### Dataset records
=== Section Start ===
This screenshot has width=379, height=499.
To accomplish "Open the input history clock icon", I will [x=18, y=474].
=== Section End ===
=== Section Start ===
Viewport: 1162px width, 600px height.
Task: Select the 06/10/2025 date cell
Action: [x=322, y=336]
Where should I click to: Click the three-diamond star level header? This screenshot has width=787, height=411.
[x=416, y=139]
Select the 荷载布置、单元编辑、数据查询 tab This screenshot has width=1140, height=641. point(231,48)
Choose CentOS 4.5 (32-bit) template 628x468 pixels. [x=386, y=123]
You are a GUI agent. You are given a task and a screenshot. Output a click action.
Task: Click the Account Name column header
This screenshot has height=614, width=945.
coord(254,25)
=== Section End ===
### What is required
What you give back should be exactly the lines of the data above from the line with "Where should I" through the line with "Select the 荷载布置、单元编辑、数据查询", both of those included, and nothing more.

### Solution to this exercise
Where should I click to: Click the three-diamond star level header? This screenshot has width=787, height=411.
[x=416, y=139]
Select the 荷载布置、单元编辑、数据查询 tab This screenshot has width=1140, height=641. point(231,48)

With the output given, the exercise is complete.